Passage to read –
* * *

Second, you turn in the cards for armies. That’s there to bring the game to a conclusion, because you have an increasing number of armies that can get very large. The game is pretty long as is, but it’s very long without increasing numbers of armies, which I have played a number of times. Instead of going up to 50 armies and more I used 4-6-8-4-6-8-4-6-8, but that makes it a very long game.
Two kludges to solve (or at least mitigate) a fundamental problem in the game: the game didn’t naturally come to a conclusion. The game didn’t naturally encourage people to attack. So the cards were added for those purposes.
Let’s consider the online video games World of Tanks and World of Warships. In big video games like these both harmony and the kludge become obscured. We could probably say that it’s easier to make a harmonious game that’s relatively small and focused rather than one quite big.
In World of Tanks the entire idea of 15 versus 15 randomly assigned teams is a kludge, in the sense that it has nothing to do with real warfare, but it’s necessary to make the online game practical for a very large audience. In World of Warships the overall kludge is to play in a small area, usually amongst lots of islands, places where real world battleships and aircraft carriers virtually never went. In both games we have the bizarre mix of nationalities of equipment: German and French and English and Russian tanks or ships on the same side, and possibly 15 different tanks or 12 different ships on a team. It’s also a necessary kludge but has nothing to do with reality. So both games break down as models of reality, and the kludges are obvious.
But in video games there are many conventions, normal modes of design, that are ridiculous kludges but necessary to make a game of it. (Consider the ammo and medpacks sitting all over the place in shooters, or even respawning itself – awful kludges.) When is a kludge no longer a kludge? When almost everyone accepts it as necessary, I guess.
Let’s take a tabletop game such as Eclipse, which is ostensibly a Euro-fied 4X space game. It’s almost a wargame, almost an exploration game, almost this, almost that, but ultimately unsatisfactory (for me). The major kludge in the game is that players are awarded hidden-value victory points for fighting, and fighting early on tends to give you higher value points because you draw a number of VP pieces and throw some back into the supply. You’re encouraged to fight repeatedly as you can draw again whenever you fight. I think this was added when the rest of the game resulted in little fighting, because people didn’t gain enough from fighting. What they were likely to lose in assets was more than they were willing to risk for the possible gain. So the victory points were added well.

* * *

Given material –
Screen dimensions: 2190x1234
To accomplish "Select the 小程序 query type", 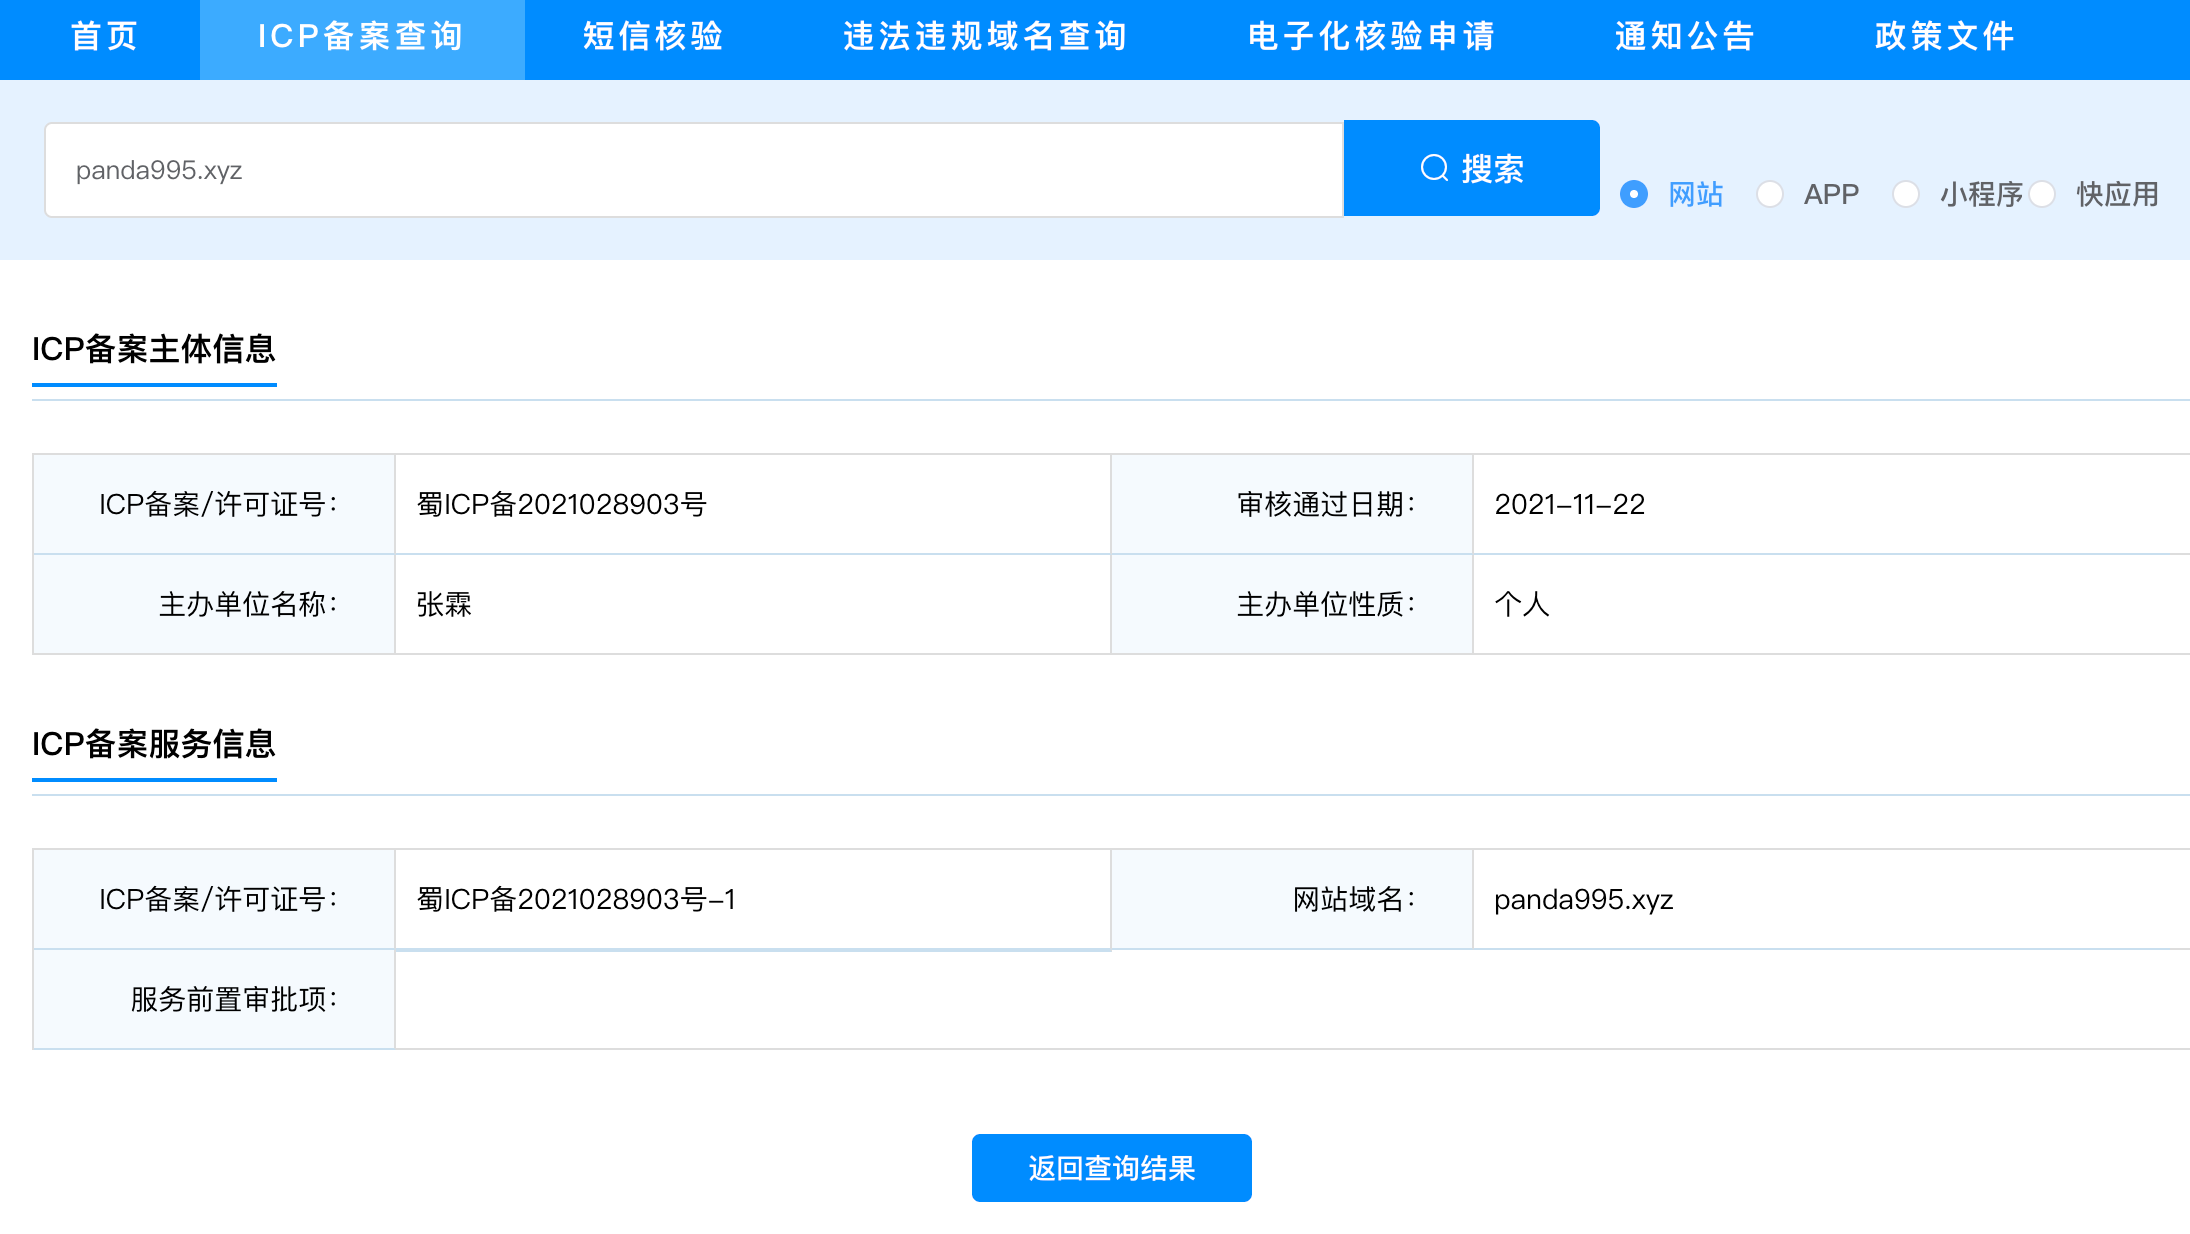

* * *

Short exercise 1 –
Answer these questions from the passage on game kludges:
(a) How many players are on each randomly assigned team in World of Tanks?
(b) What sequence of armies did the author use in place of armies climbing to 50 and more?
(c) What do players in Eclipse receive for fighting?
Short exercise 2 – Copy the passage on game kludges word for word, beginning at the words "Second, you turn" and stopping after "one quite big.".
The data were drawn from a different source than the text.

Worked solution 1 –
(a) 15
(b) 4-6-8-4-6-8-4-6-8
(c) Hidden-value victory points

Worked solution 2 –
Second, you turn in the cards for armies. That’s there to bring the game to a conclusion, because you have an increasing number of armies that can get very large. The game is pretty long as is, but it’s very long without increasing numbers of armies, which I have played a number of times. Instead of going up to 50 armies and more I used 4-6-8-4-6-8-4-6-8, but that makes it a very long game.
Two kludges to solve (or at least mitigate) a fundamental problem in the game: the game didn’t naturally come to a conclusion. The game didn’t naturally encourage people to attack. So the cards were added for those purposes.
Let’s consider the online video games World of Tanks and World of Warships. In big video games like these both harmony and the kludge become obscured. We could probably say that it’s easier to make a harmonious game that’s relatively small and focused rather than one quite big.